Moreover, experts say, machine vision is going to put a real strain on makers of processors to boost the performance of their products. Rather than using multiple “execute boxes” (i.e., multiply/accumulators) per DSP, for example, makers of such devices will have to adopt new computing architectures.

“We looked at going wider, but there are very few applications that can keep many execute boxes busy from a single instruction stream,” says Fuller of Analog Devices. “So in the future, we’re going to have to look at multiple processors with multiple instruction streams.”

Frantz believes the industry will also see advances in converters. Vision and surveillance, he says, could see the emergence of “analog-to-information” converters. Instead of converting analog images to a digital format and sending that data to a processor, these converters would simply send the information directly to its destination. The technique would be desirable, not only because sending the images isn’t always desirable, but because conversion and re-conversion takes time.

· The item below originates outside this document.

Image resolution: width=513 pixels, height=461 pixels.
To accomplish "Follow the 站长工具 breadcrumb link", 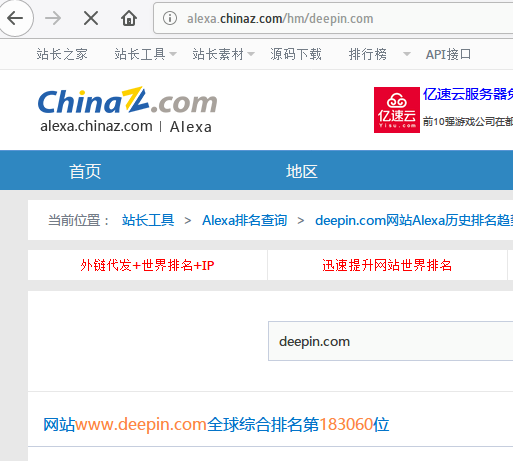I will click(148, 220).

Such devices could have broad appeal, enabling vision systems to step into applications in home security, manufacturing, robotics and autonomous guidance of all sorts. Still, experts foresee vision’s greatest value in the automotive arena.

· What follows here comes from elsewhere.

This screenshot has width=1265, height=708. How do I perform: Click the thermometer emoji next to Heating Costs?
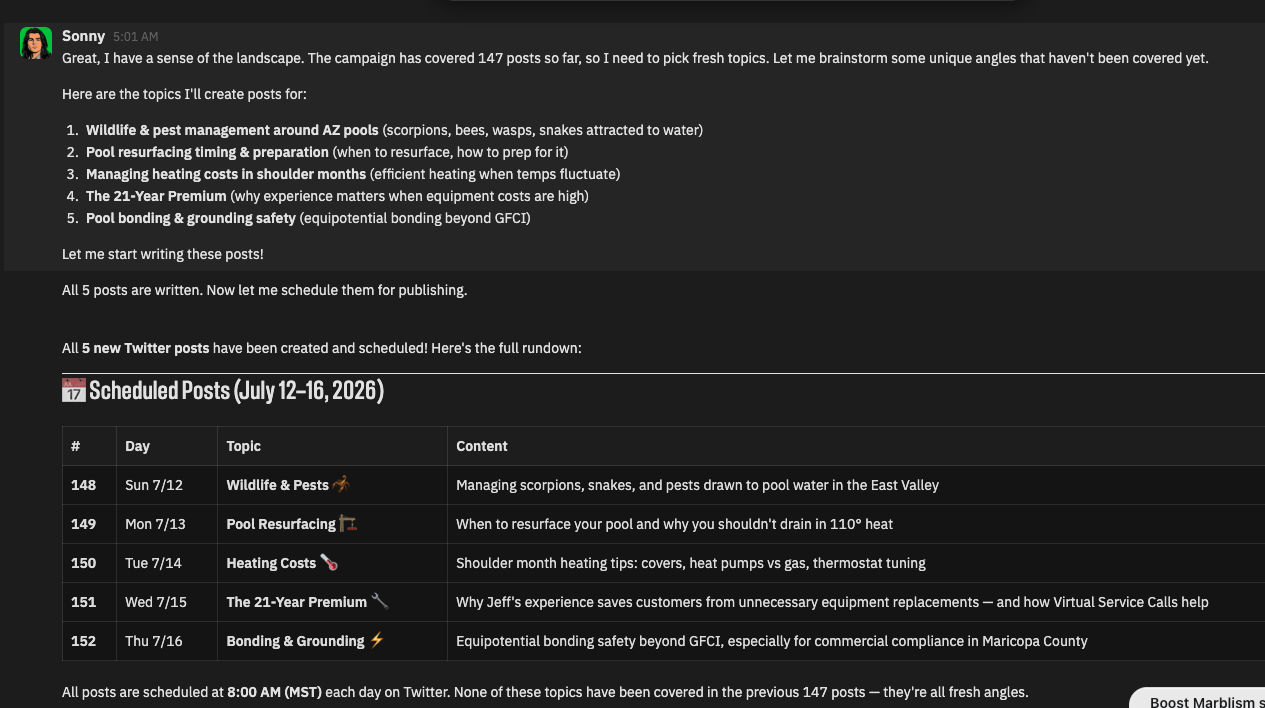tap(329, 563)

“If you think about all the latency and bandwidth issues associated with sending all those pictures to a central processor, you realize what a problem it could be,” Frantz says. “In an automotive vision system, the latency might be the difference between life and death.”

Prognosticators also say the so-called killer app could emerge from the medical market. Wireless access to the Internet already started a revolution in the medical device world, where products such as pacemakers and implantable defibrillators are gaining access to the Internet.

Medical device manufacturer, Medtronic Inc., for example, has leveraged advances in wireless transceivers to produce an implantable defibrillator capable of using the Internet to alert physicians to potentially deadly problems, even while patients sleep. Moreover, medical manufacturers plan to take such technologies farther, adding the ability to monitor fluid build-up inside a patient’s thoracic cavity, or recording pressure inside the heart.

The key to developing such products lies in the enhancement of sensors, batteries, software and processors. Medical manufacturers say they’re looking for a new generation of sensors capable of operating reliably within the harsh environment of the human body for five to 10 years. Similarly, they say they need processors and batteries capable of running for a decade, so surgeons won’t have to go back inside a patient merely to change a battery. Software, too, is key, because with more universal software compatibility, it could give doctors the ability to more easily log device data into patients’ medical records.

“It’s the wave of the future,” says Mike Hess, vice president of product planning for Medtronic Inc. “Physicians will track patients in their homes, gather real heart pressure data and make medical changes over the phone, instead of having them come into the clinic several times per week for multiple physical examinations.”

Whether the revolutionary killer app comes from such areas, however, is at best unknown. The electronics’ industry’s smartest minds admit they can’t foresee the emergence of another VisiCalc, WordPerfect, Mosaic or ARPANET, all of which helped fuel an explosion of PC popularity. But they agree that applications such as those drive the electronics’ market simply by creating a demand that induces component makers to follow.

They also agree the next revolution will take place in the embedded space, not in PCs, and that it will make heavy use of wireless technologies. Significantly, though, the hardware will only serve as an engine; software will provide the fuel, they say.

“Wherever software develops, it will engage customers and drive volume,” says Fuller of Analog Devices. “And wherever the software doesn’t come together, there will be components and machines that don’t quite make it.”